Geldiğimiz noktada şu net olarak ortaya çıkmaktadır: “Öngörü doğal bir süreçtir.” Fen bilimleri kendi içinde sorular sorar, var olan durum üzerinde bir denklem kurar ve belirsizlik-bilinmezlik duruma bir isim koyar. Bunlardan da çeşitli çıkarımlar yapar. Aynı şekilde sosyal bilimlerde de kurulan döngü içerisinde bir neden-sonuç ilişkisi kurulur ve buna bağlı olarak çıkarımlar ve öngörüler gerçekleştirilir.
Yukarıda resmettiğimiz tabloyu kısmen özetleyen bakış açısı sosyal bilimler açısından fütürist bakış açısıdır. Yani gelecek noktasında öngörülerde bulunmak ve vizyon ortaya koymak.

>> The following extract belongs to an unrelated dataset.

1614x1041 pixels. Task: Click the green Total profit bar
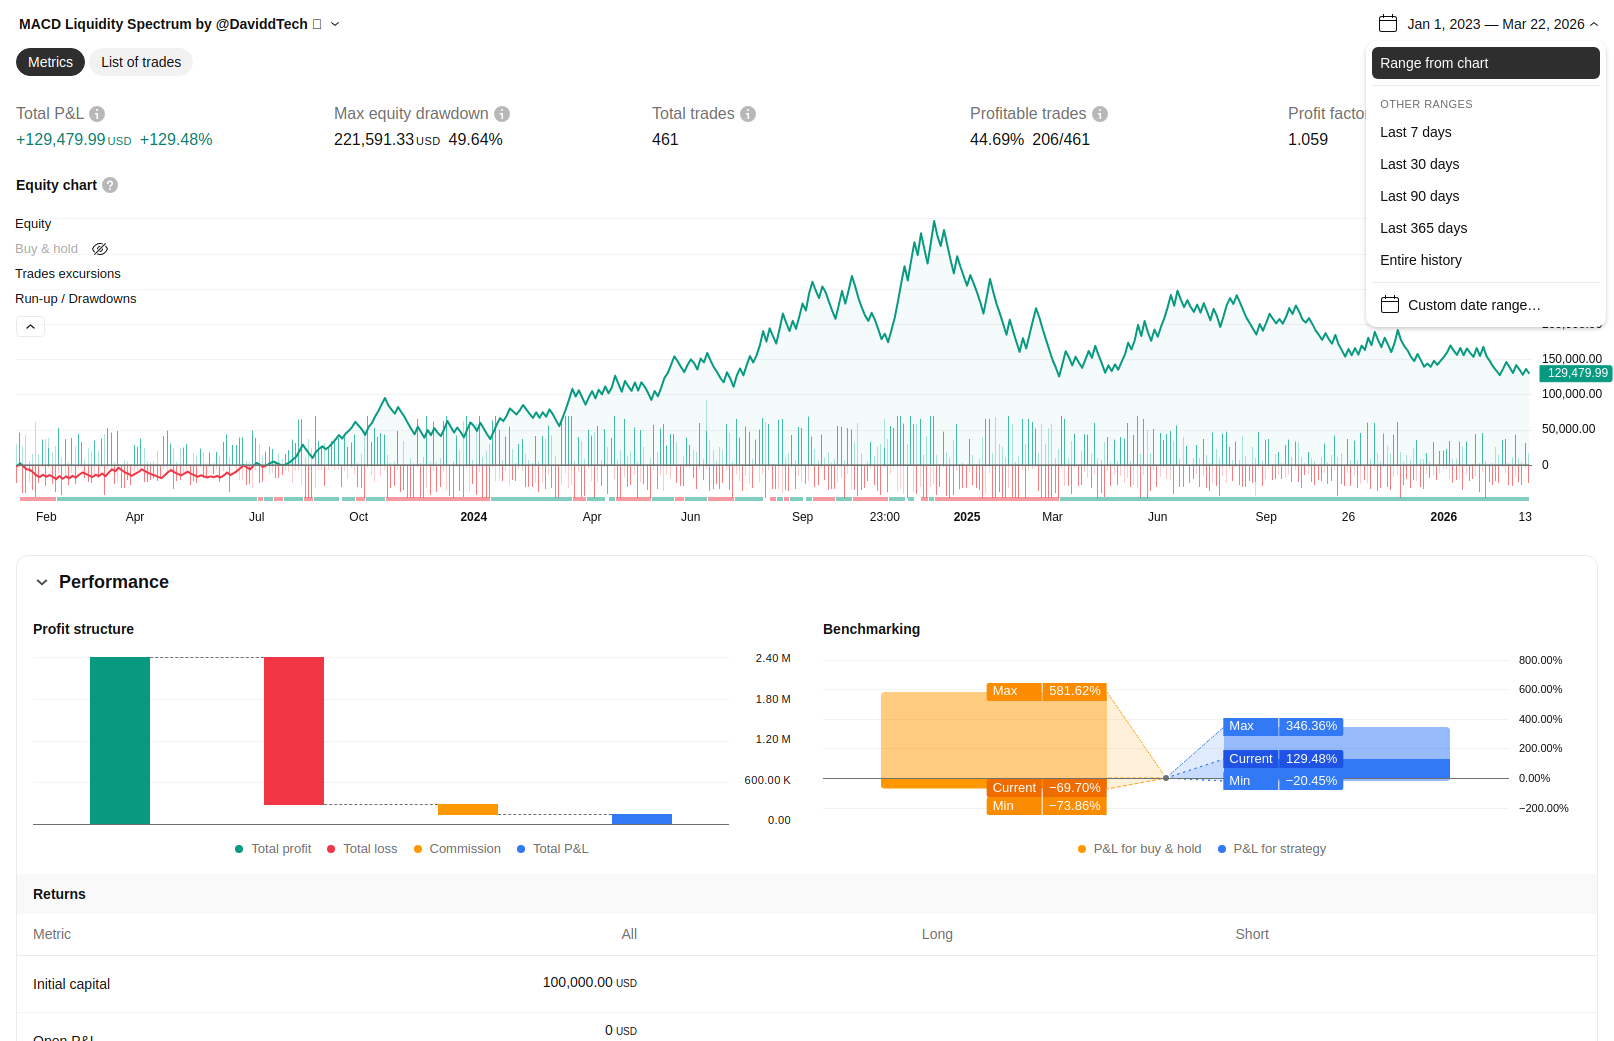click(x=120, y=740)
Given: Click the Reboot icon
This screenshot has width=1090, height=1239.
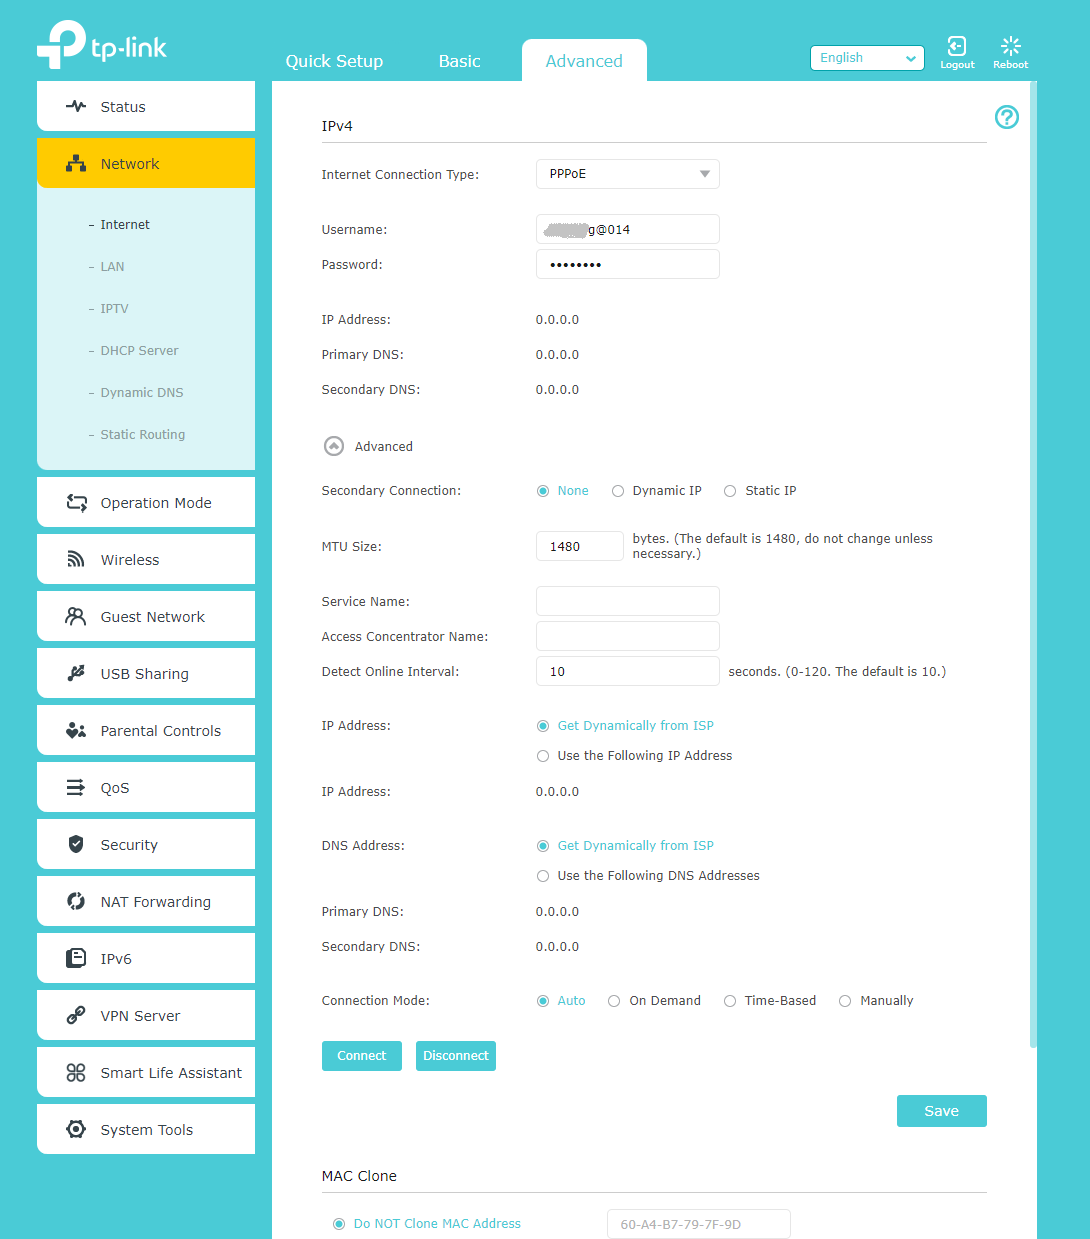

Buraya kadar her şey normal gözükmektedir ve öyledir de. Ancak bir de yukarıda ifade edilenler çerçevesinde aynı yöntemleri kullanan, aynı denklemleri çözümleyen fakat farklı çıkarımlar/farklı öngörüler ortaya koyan “kehanet senaryoları” vardır.
İran ne zaman uluslararası sisteme dâhil olacak sorusuna cevap aramak bir “gelecek öngörüsü”, ancak İsrail/Amerika İran’ı ne zaman vuracak sorusu bir “kehanettir.” Beşar Esad gittikten sonra Suriye bir rahatlama ve demokratikleşme sürecine girecek demek bir “gelecek öngörüsüdür” fakat Amerika/Türkiye Suriye’ye ne zaman girecek demek bir “kehanettir.” Türkiye önümüzdeki 5-10 yılda vs. doğu-batı bütünleşecektir, yeni bir anayasa yapacaktır demek bir “gelecek öngörüdür”, ancak bunun tam tersine, Türkiye parçalanacaktır/etnik çatışmaya girecektir demek bir “kehanettir.” Net bir ifadeyle, “Tarihin Sonu Tezi” bir kehanettir; “Medeniyetler Çatışması Tezi” bir kehanettir. Son bir ifadeyle: “Öngörmek de sizin elinizdedir, Kehanet etmekte.”